Tuesday 11 June 2013

Michael Gove Gets Hackneyed

It is Michael Gove's time of the month again. As every four weeks, he has announced the replacement of the GCSEs with which Thatcher, the destroyer of the grammar schools, replaced O-levels. Believe in it when you see it. Hardly anyone leaves school at 16 these days, and soon no one will be allowed to do so. Why do we still have external examinations at that age?

Abbott held these views when Margaret Thatcher did not. Which is to say, at any point throughout the long career of the latter. Where on earth do people get the idea that "the Left" was somehow in power when all the educational changes of which they rightly disapprove were enacted and implemented? What, in 1988?

Abbott's ordinary, rather than her Leadership Campaign, website made and makes clear her sympathy for the 11-plus, for single-sex schools, for Oxbridge as academically elitist, for universities' flexible approach to entry grades if they see potential in the applicant, for the prevention of social rather than academic elitism by improving the schools attended by the poor, for raising poor pupils' aspirations so that they actually apply to the top universities, and for reinstating full grants so that they can afford to go.

Admittedly, that sounds a lot more like Old Labour in the North East than Old Labour in London. But it certainly sounds like Old Labour. And not remotely like the Tories, for anyone who bothers to check their record.

Before anyone tries to stock anti-Abbott line (and I do not deny that she has her faults), it is no more or less "hypocritical" for a politician of any party to send his or her child to a commercial school than it is for a politician of any other party to do so. At least Labour politicians ever use the schools for which they legislate, unlike most Lib Dems or practically all Conservatives.

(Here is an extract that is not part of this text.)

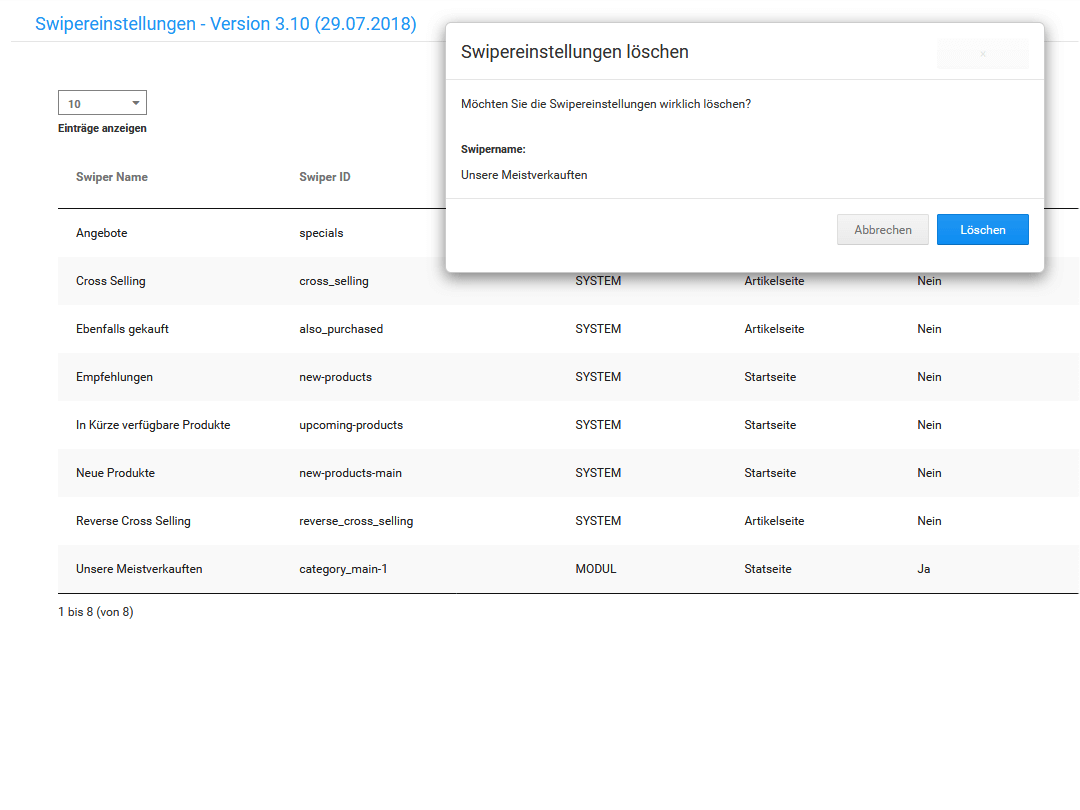1080x810 pixels.
Task: Click the MODUL type cell
Action: [x=596, y=569]
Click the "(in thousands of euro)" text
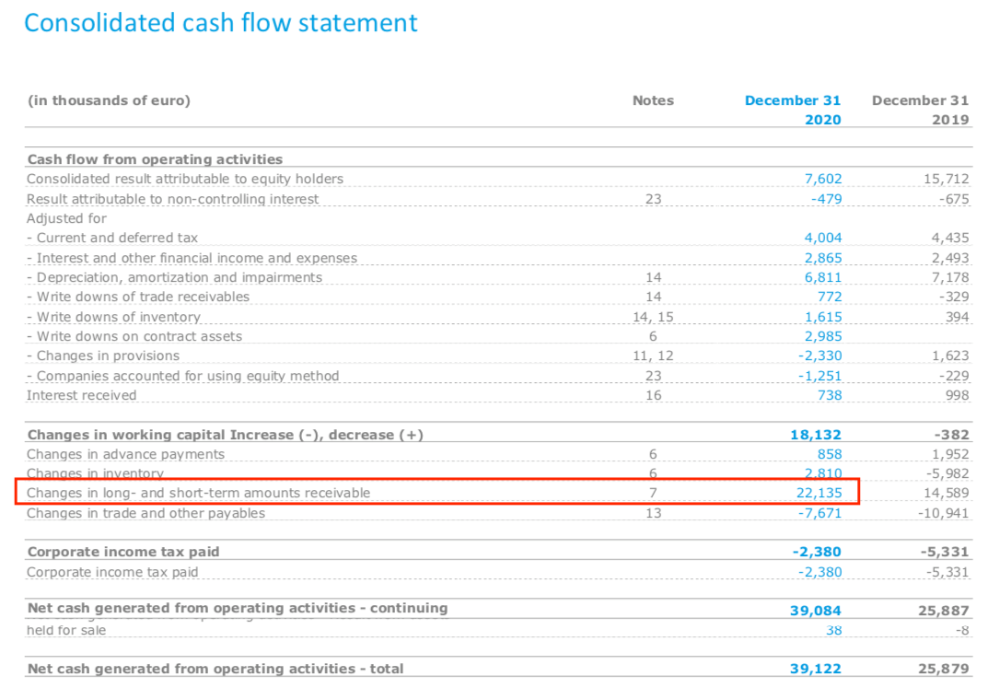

As Harold Wilson made manifest while both Prime Minister and a parent, there has never been any Labour Party policy to abolish these strange institutions, which sell themselves as especially adept at putting pupils through an examination system which is largely rubbish anyway, and which frequently embody the views that adolescence ought to be lived out in single-sex residential environments while the relationship between parents and children ought to be strictly financial and nothing more.

Meaning that Diane Abbott was no more or less a hypocrite than any Conservative or Liberal Democrat, including Nick Clegg. She certainly acquitted herself better than Tony Blair or Harriet Harman, who did in fact send their children to schools that it was then, although mysteriously not for very much longer, the Labour Party policy to abolish.